Encadré 2- Les pensionnats au Canada
Pendant plus de 100 ans, une large proportion d’enfants autochtones ont été retirés de leur milieu familial et obligés de fréquenter les pensionnats. Pour la Commission de vérité et réconciliation du Canada, l’établissement et le fonctionnement des pensionnats se sont avérés être des éléments centraux au génocide culturel exercé à l’égard des peuples autochtones.
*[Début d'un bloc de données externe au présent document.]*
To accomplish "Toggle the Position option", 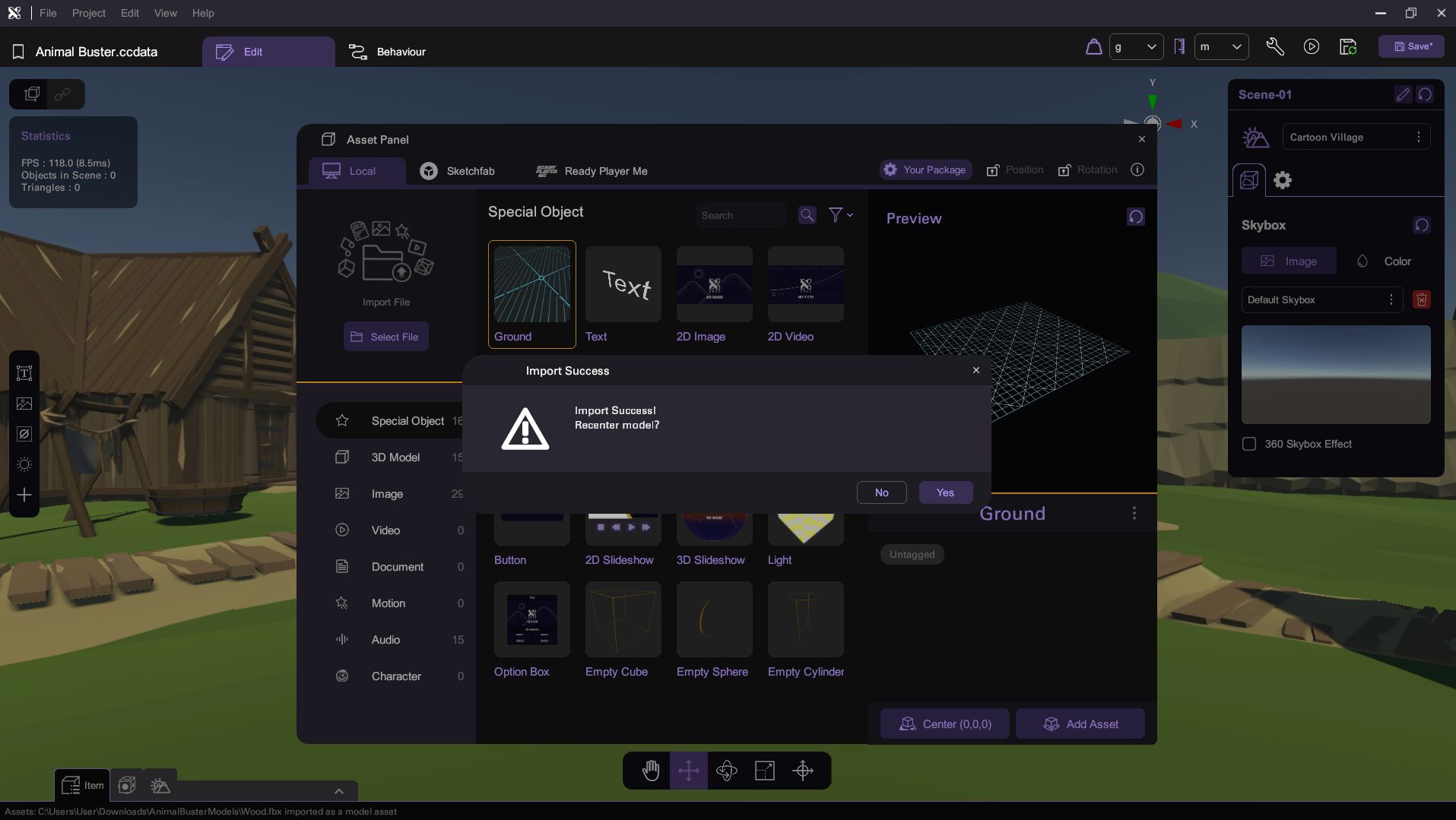I will click(x=1014, y=170).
L’objectif de ce mécanisme était de « séparer les enfants autochtones de leur famille afin de limiter et d’affaiblir les liens familiaux et culturels et d’endoctriner les enfants autochtones pour qu’ils adhèrent à une nouvelle culture » [50].
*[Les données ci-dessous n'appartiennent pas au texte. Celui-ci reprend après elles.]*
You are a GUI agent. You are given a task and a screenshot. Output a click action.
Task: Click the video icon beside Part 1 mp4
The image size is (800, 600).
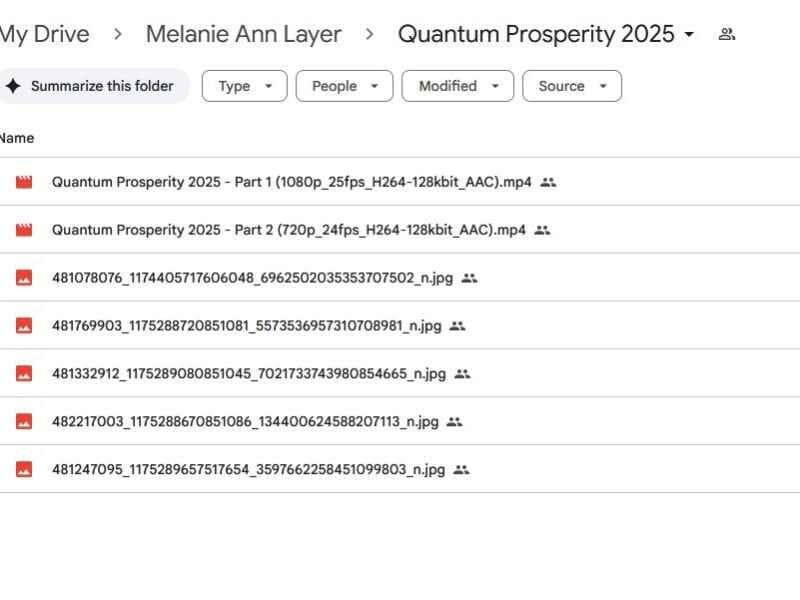click(x=26, y=182)
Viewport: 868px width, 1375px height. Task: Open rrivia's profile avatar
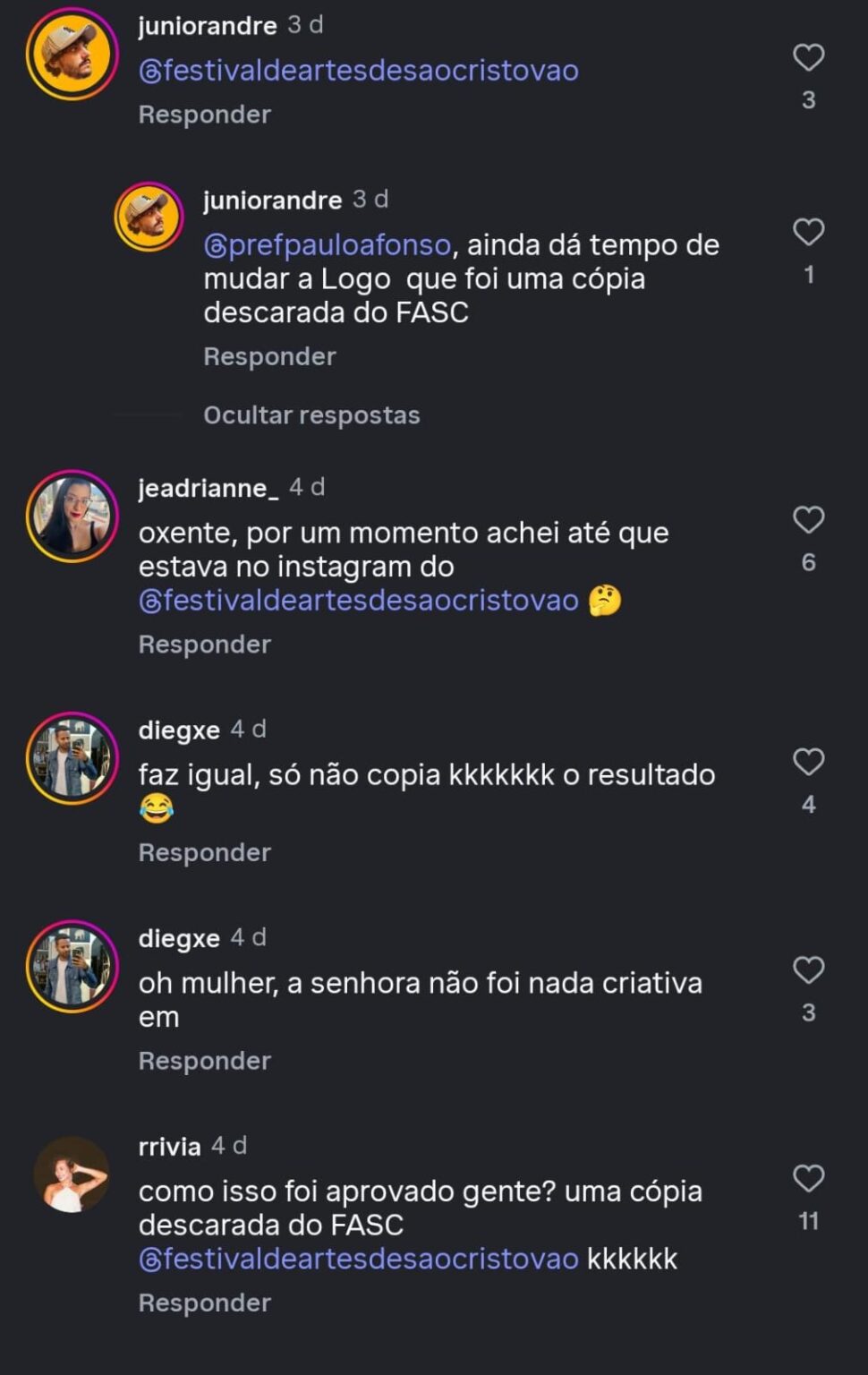pos(72,1174)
Au Canada, les premiers pensionnats ont été créés dans les années 1880, et ont exercé leurs activités jusqu’à la fin des années 1990. Au Québec, les premiers pensionnats catholiques et anglicans ont été ouverts au début des années 1930 [50]. Sur les 135 établissements répertoriés au Canada, 11 étaient établis dans la province. Quelque 13 000 enfants au Québec les auraient fréquentés [47].
Les nombreux témoignages exprimés par d’anciens élèves et leurs proches, de même que le dépouillement de documents d’archives, ont révélé que les pensionnats ont compromis la santé et le bien-être des enfants qui les ont fréquentés. De nombreux élèves ont subi des sévices physiques, psychologiques et sexuels, ont été victimes de négligence, et plusieurs d’entre eux ont succombé à des maladies infectieuses, notamment la tuberculose [5,50,78,82,83].
De plus, la pauvreté de l’enseignement donné par un personnel non qualifié et le sous-financement des établissements ont également compromis le développement global de générations d’Autochtones [5,78]. Le système des pensionnats a généré au Canada des changements socioculturels majeurs chez les peuples autochtones, notamment des atteintes importantes au plan du développement des compétences sociales et des habiletés parentales [5,50,83–85].
Les répercussions ne se limitent pas aux élèves qui ont fréquenté ces établissements. Les conjoints des survivants, leurs enfants, leurs petits-enfants, les membres de leur famille élargie et leur collectivité sont également affectés [1,6,36,47,50,81,83,86,87]. Selon la théorie des traumas [76], les traumatismes collectifs passés et contemporains sont susceptibles de contribuer à la transmission intergénérationnelle de comportements délétères [83,88] et à une certaine « normalisation de la souffrance » [36]. Au Québec, les résultats de l’Enquête régionale sur la santé des Premières Nations du Québec (2008) indiquent que, parmi les répondants des Premières Nations, 69,5 % de tous les adolescents et 79,1 % de tous les enfants avaient une relation directe avec une personne qui a fréquenté un pensionnat [89].